* TASK INPUT *

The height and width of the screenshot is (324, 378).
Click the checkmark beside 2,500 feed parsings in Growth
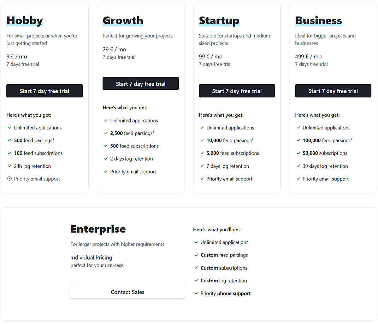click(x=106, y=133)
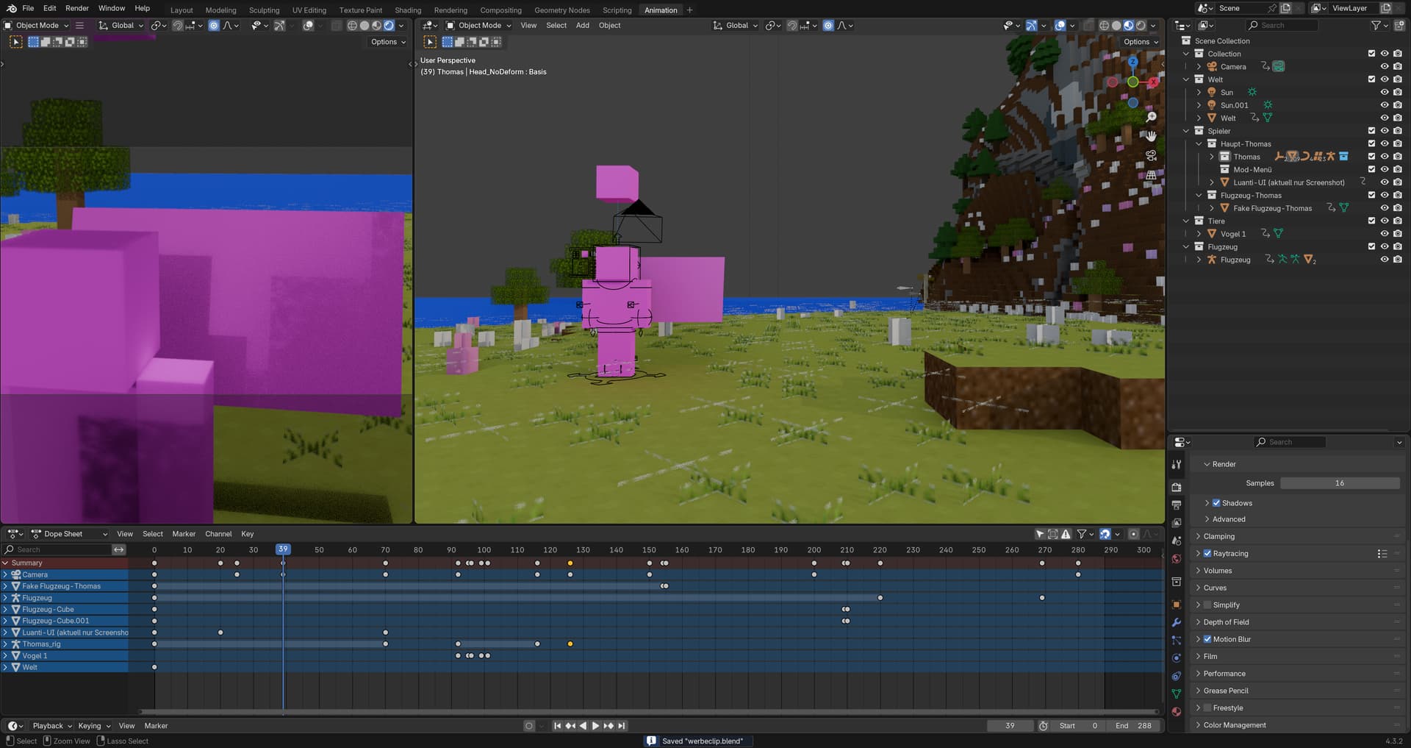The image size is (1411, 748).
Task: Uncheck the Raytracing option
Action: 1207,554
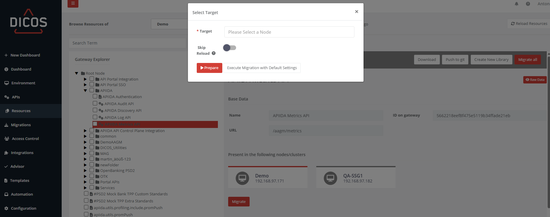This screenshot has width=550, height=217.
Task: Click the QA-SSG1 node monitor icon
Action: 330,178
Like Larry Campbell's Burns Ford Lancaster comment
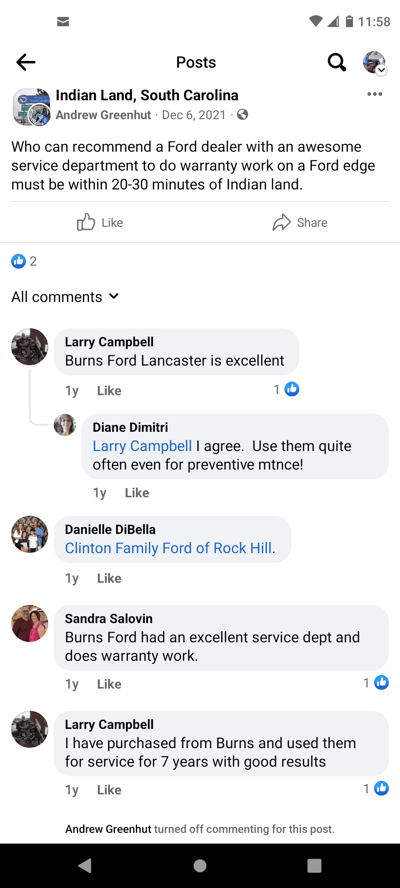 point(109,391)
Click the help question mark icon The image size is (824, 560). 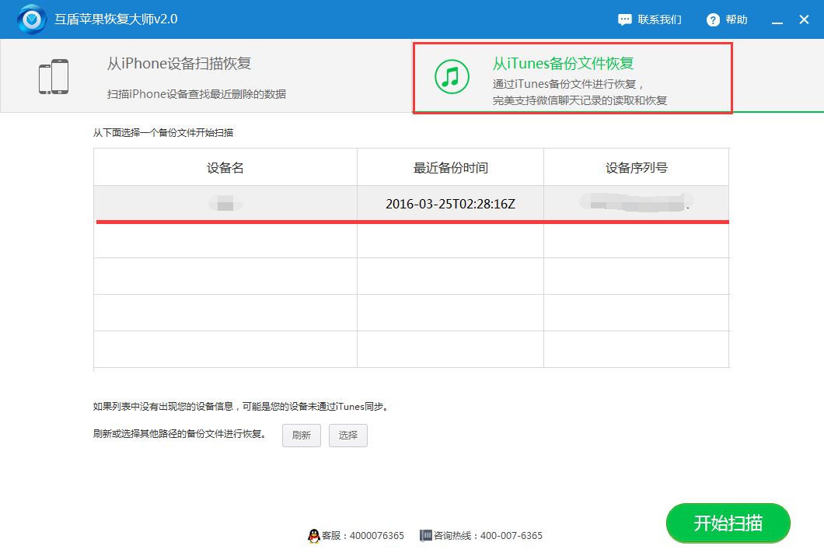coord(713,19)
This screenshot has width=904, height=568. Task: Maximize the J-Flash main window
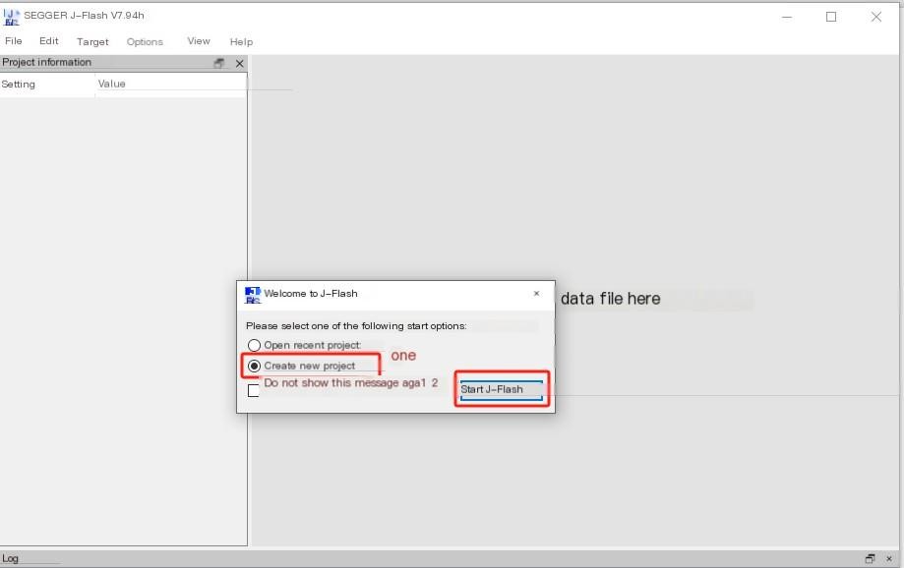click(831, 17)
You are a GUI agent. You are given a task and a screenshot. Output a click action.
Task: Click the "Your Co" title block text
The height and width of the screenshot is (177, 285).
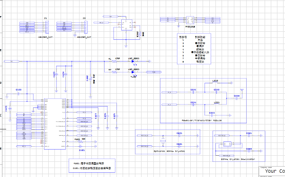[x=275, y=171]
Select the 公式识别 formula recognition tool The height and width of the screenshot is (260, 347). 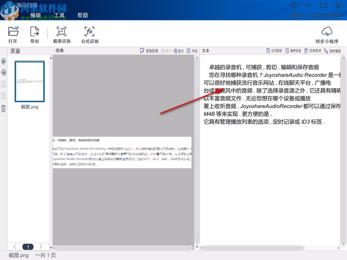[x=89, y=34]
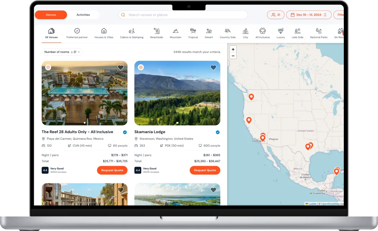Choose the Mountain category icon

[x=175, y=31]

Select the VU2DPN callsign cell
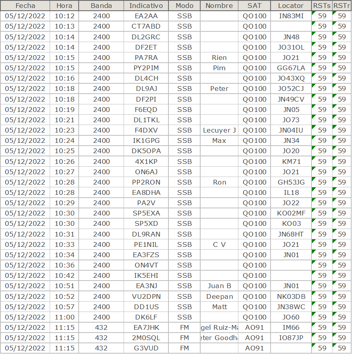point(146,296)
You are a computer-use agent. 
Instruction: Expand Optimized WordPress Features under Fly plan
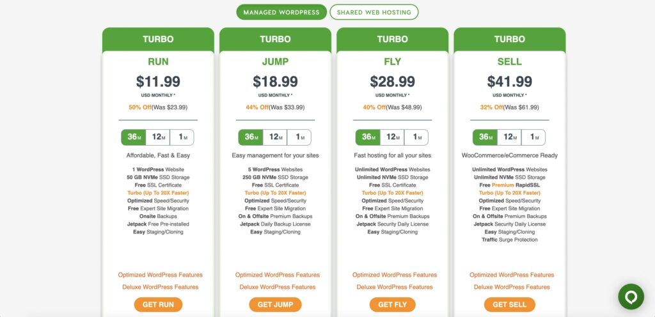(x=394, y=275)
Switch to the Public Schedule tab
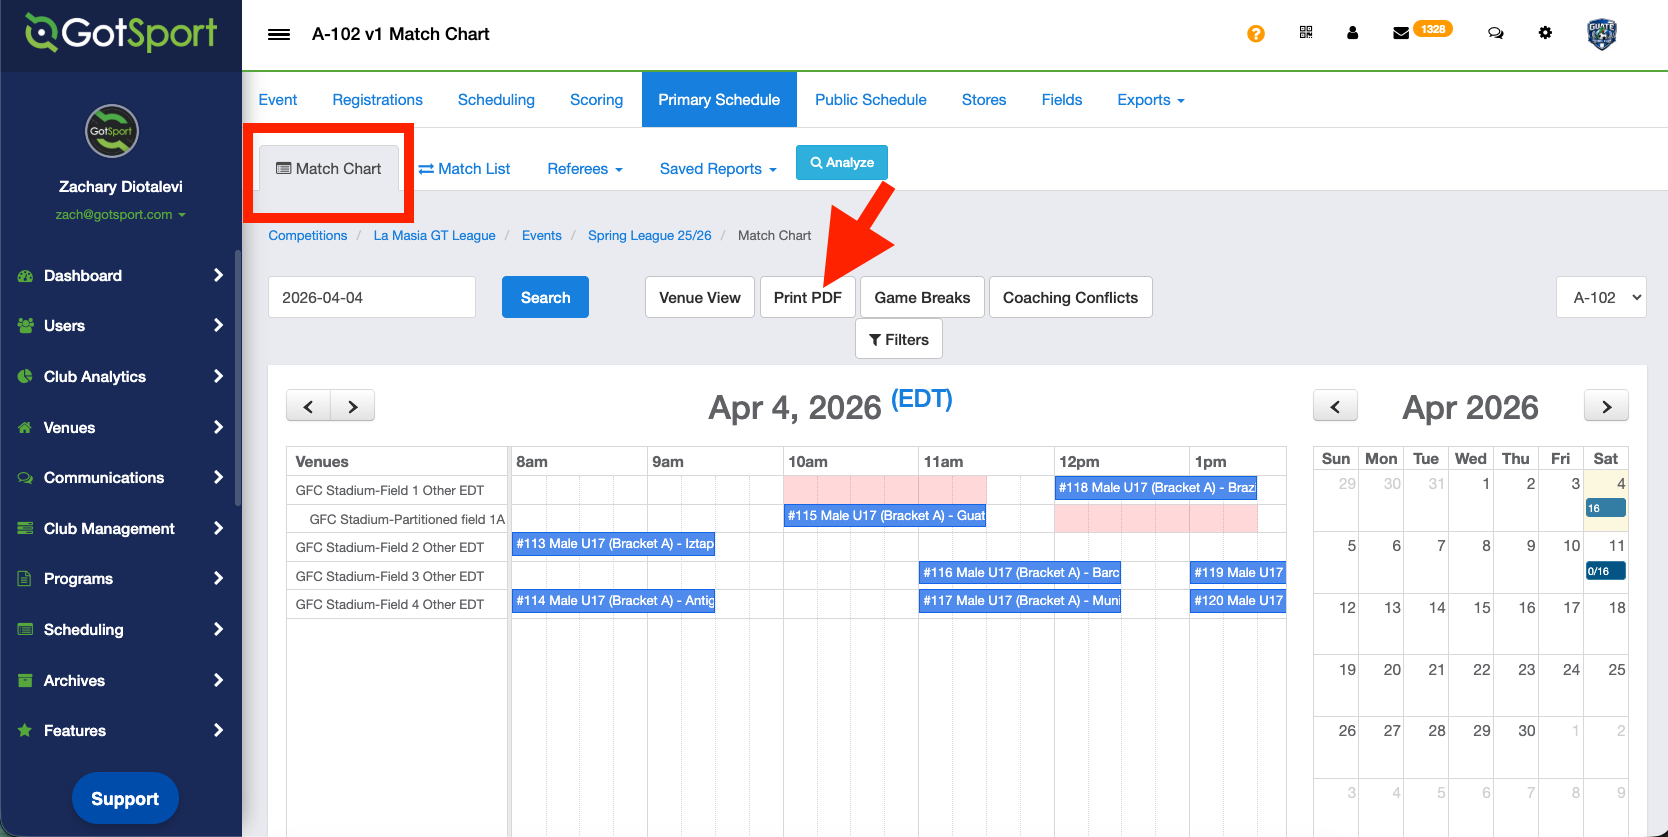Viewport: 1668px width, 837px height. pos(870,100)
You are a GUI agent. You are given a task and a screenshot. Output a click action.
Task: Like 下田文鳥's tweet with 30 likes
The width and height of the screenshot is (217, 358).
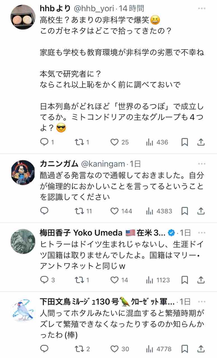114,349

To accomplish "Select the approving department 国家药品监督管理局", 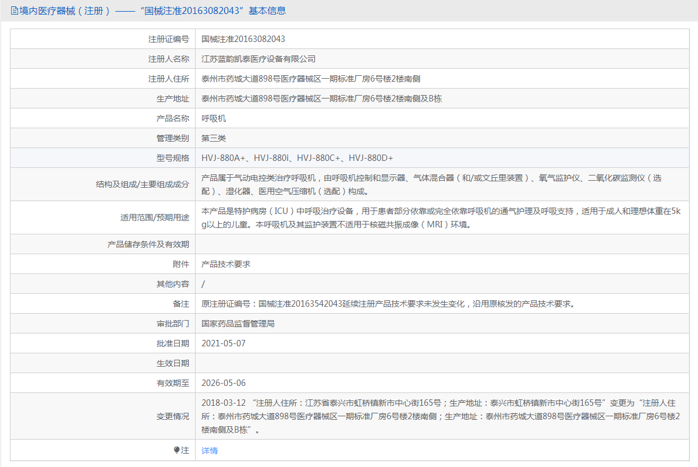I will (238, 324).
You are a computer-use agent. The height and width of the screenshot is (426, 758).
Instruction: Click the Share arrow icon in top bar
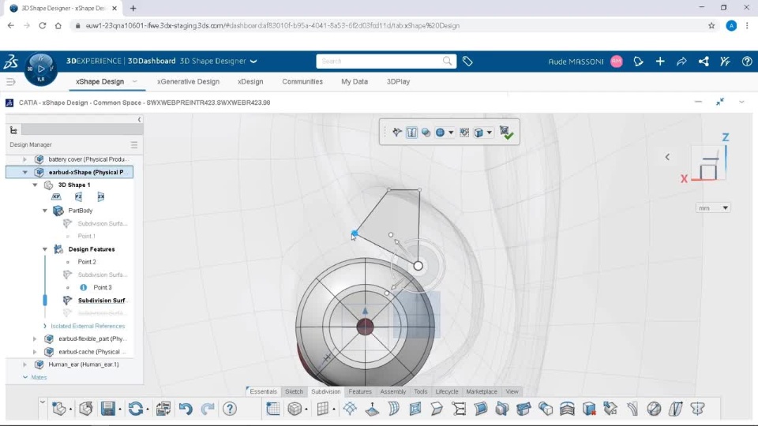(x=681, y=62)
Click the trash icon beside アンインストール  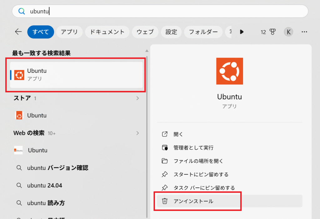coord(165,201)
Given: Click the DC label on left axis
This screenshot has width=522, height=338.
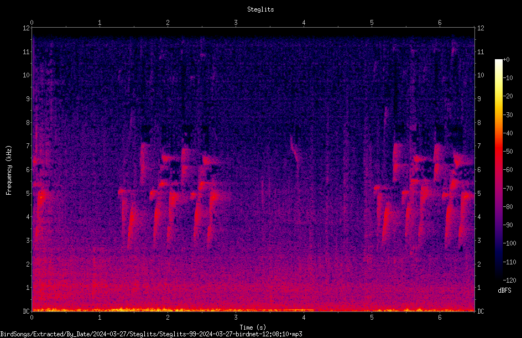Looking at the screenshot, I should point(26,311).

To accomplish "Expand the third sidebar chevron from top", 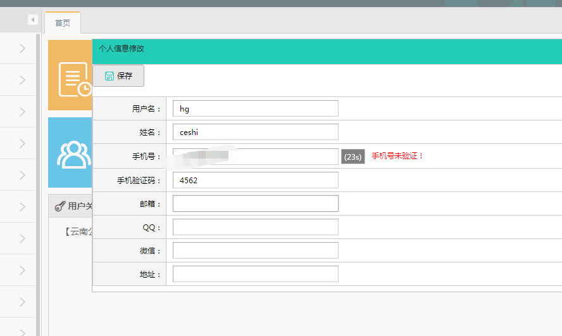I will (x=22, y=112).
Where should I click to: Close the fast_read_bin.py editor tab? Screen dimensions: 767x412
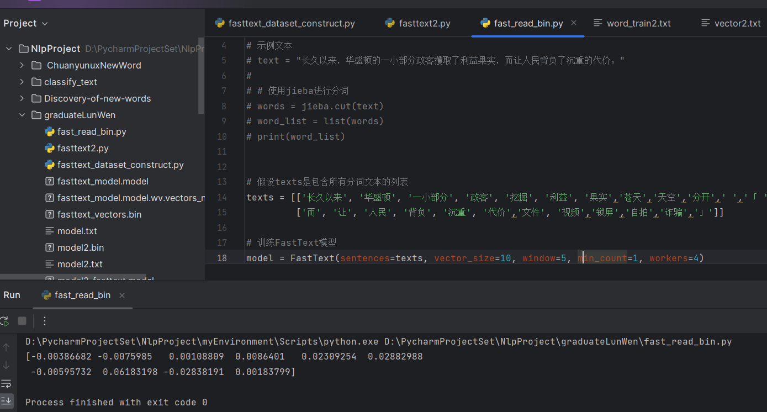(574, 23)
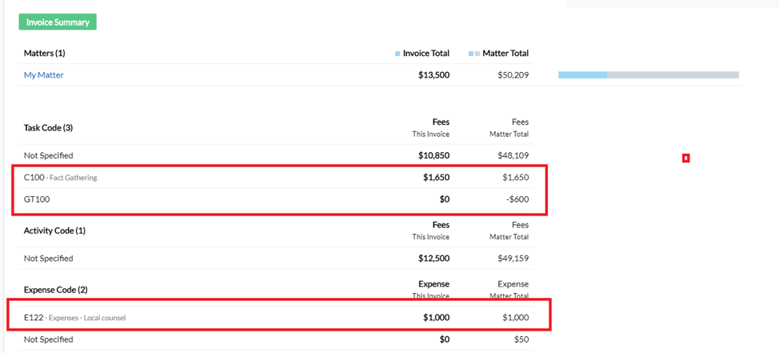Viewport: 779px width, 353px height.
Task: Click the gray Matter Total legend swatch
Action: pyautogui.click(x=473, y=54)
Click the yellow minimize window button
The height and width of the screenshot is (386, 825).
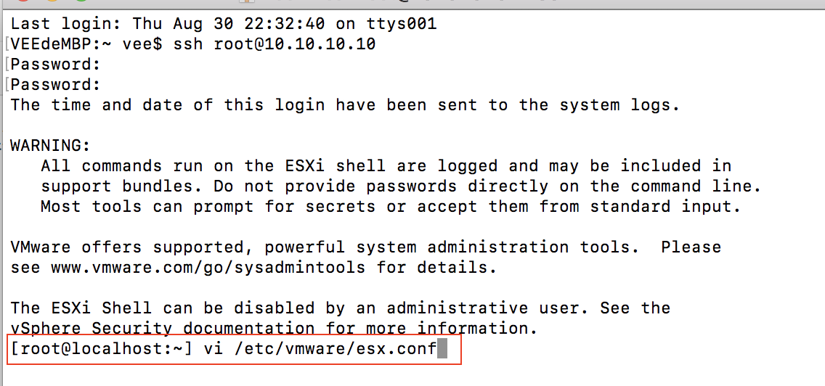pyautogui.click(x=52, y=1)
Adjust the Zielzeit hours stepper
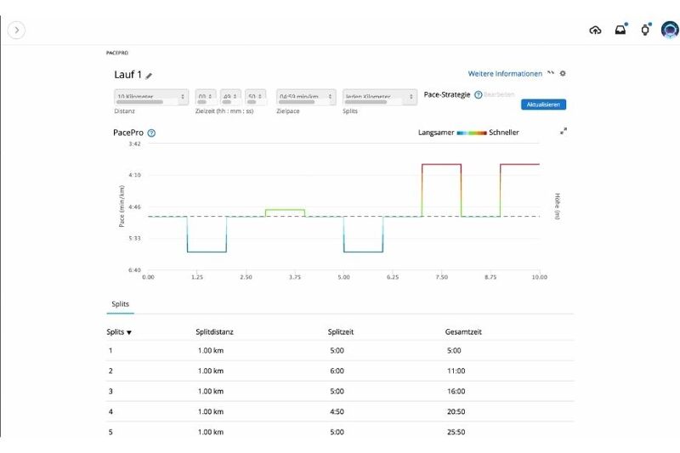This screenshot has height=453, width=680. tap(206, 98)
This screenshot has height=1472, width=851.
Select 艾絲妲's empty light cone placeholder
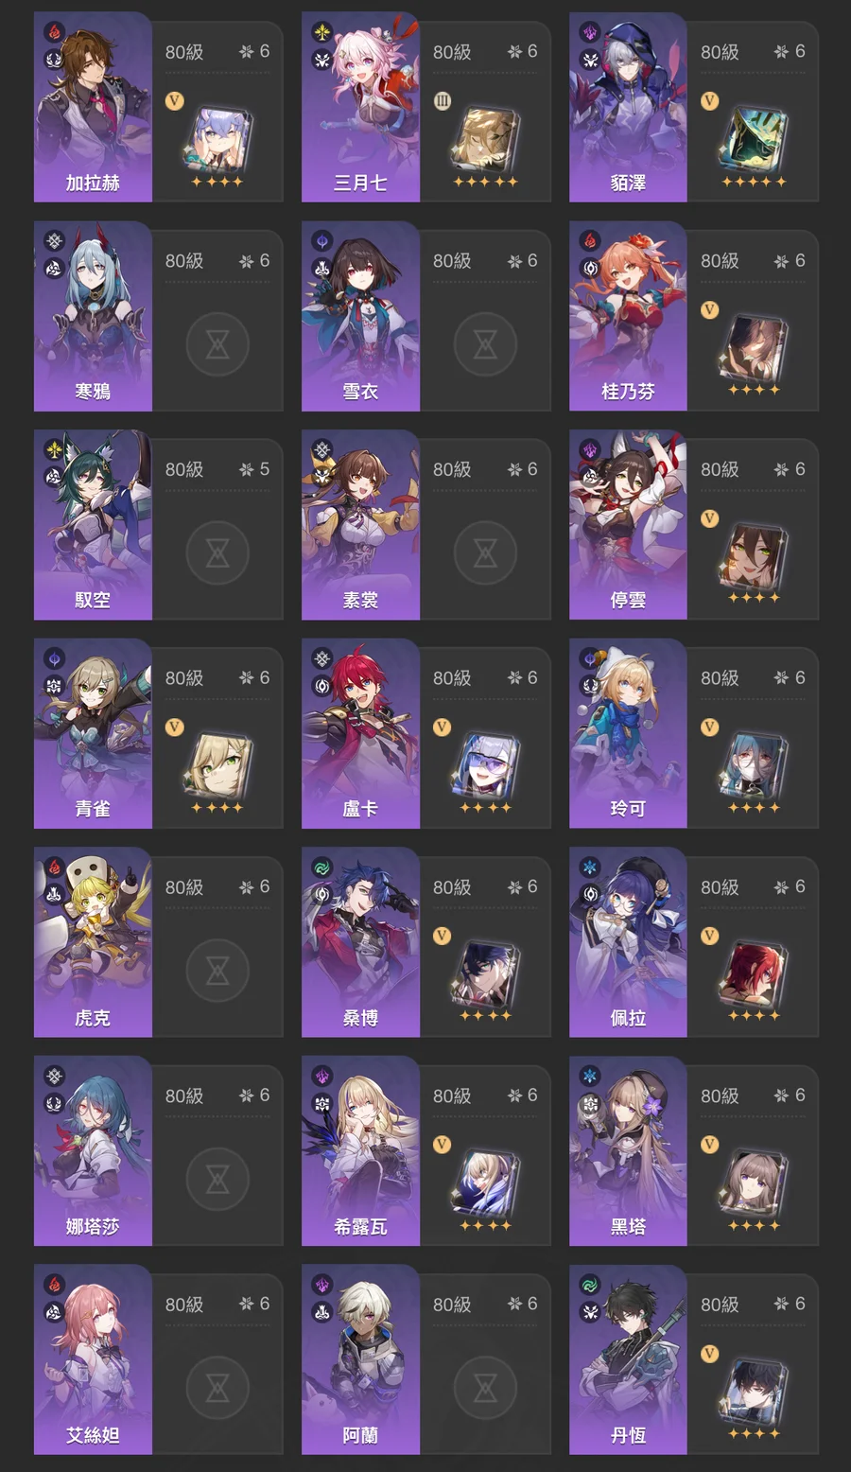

* EXERCISE INSTRUCTIONS *
Go through the entries above and count the lines with the word "agent", then give only that number.

* EXERCISE SOLUTION *
4